At one point, Hannah takes a moment to clarify her respect and admiration for Palmer as a writer. When she mentions how she discovered the first account of his sexual abuse via Tumblr, Palmer condescendingly dismisses the platform as a ridiculous tool used to ruin his life. This scene is both layered and relevant, as it highlights how the internet has allowed marginalized millennials a platform to tell their stories of abuse in a way that has influence. An outlet and tool not available to those in previous generations.

Palmer worries that his daughter will one day Google him and find the article about his behavior, even comparing himself to the witches of The Salem Witch Trials to which Hannah so eloquently replies,

These women don’t have the reach that you do. The can’t get the New York Times to hand them over the op-ed page. That’s why the internet is so cool.” Palmer argues that the internet is a self created monster that is going to ultimately destroy us. To which Hannah responds, “The people that argue that are probably a generation above me. Game, set, match.

Palmer, never once, tries to see any other perspective as he drowns in a sea of narcissism. With unwavering attempts to get Hannah to understand what he sees as his plight, he then commits the act of victim-shaming with phrases like, “they asked for it” or “they hurled themselves at me.” As the episode goes on, it becomes clear that Palmer is using the same power of manipulation Hannah called out earlier on.

Nevertheless he begins to slowly break Hannah’s walls down and weasel his way into her comfort zone. She even allows him to, undeservingly, become privy to a story about her elementary school teacher molesting her. It is at this moment that Palmer’s notions about getting inside of Hannah’s mind are confirmed. He continues showering her with more compliments and seals the deal by gifting her a signed copy of her favorite book.

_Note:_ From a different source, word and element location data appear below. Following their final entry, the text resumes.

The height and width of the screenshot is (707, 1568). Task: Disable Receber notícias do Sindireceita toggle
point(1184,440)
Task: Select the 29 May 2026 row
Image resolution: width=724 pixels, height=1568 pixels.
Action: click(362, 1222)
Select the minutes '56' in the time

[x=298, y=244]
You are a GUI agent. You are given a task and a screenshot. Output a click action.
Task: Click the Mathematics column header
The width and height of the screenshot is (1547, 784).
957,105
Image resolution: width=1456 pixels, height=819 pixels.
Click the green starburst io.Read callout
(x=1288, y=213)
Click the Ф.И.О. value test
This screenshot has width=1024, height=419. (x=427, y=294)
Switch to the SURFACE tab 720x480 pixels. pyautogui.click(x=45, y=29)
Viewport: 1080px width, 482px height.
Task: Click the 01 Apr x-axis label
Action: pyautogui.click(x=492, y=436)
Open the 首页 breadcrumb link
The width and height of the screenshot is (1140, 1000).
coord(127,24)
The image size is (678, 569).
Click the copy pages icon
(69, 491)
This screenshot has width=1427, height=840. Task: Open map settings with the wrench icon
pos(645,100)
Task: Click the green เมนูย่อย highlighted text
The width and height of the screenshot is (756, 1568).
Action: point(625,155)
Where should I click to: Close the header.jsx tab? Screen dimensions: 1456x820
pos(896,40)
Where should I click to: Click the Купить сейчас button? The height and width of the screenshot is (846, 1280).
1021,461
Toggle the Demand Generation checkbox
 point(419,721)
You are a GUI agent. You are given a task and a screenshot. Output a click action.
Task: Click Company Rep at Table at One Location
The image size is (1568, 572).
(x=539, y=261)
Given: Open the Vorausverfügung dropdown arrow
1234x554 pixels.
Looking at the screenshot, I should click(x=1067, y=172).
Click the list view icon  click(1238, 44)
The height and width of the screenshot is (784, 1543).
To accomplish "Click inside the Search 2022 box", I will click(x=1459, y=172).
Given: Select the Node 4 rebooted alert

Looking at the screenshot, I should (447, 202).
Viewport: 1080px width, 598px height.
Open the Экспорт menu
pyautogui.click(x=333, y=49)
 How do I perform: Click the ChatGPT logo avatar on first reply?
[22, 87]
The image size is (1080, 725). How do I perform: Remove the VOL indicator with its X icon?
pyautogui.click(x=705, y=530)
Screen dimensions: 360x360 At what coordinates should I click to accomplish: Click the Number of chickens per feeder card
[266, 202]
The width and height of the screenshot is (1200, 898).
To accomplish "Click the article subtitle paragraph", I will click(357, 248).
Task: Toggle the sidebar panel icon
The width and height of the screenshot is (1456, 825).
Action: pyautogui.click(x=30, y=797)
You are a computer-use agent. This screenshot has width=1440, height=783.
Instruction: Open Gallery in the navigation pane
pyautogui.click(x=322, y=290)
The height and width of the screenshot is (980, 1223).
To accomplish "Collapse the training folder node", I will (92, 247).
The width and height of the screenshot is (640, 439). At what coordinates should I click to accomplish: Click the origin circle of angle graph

Palmer then invites her to lay down on a bed beside him, to which she accepts. Palmer unzips his pants and places his genital on Hannah’s leg. In a knee jerk reaction Hannah grabs a hold of his penis then quickly hops out of the bed suddenly realizing what he had done to her.

She tossed the once coveted book he had gifted to her across the room, symbolic of the “American Bitch” confidence Hannah displayed entering this meeting Palmer had now robbed her of. On the surface, Palmer acts naive by playing the victim, a well known author used for his fame by groupies. However in actuality, I believe Palmer took this moment as an opportunity to say, “I’ll show you,” and throw all of Hannah’s feminist confidence and snark back in her face through sexual abuse. Palmer also wanted to show Hannah that she was “just like them,” referring to his previous notion that young women used him to “have an experience” to write about. 

Palmer’s daughter arrives at the apartment as Hannah attempts to make a modest exit. Her plan is ruined once the daughter asks Hannah if she and Palmer would like to listen to her play the flute. A smug smirk grows on Palmers face, knowing the dirty deed he has just committed and the deeper level of torture Hannah is sinking into by staying. Nevertheless, the two sit in the living room and play audience to the young girls acoustic flute cover of Rihanna’s “Desperado.” 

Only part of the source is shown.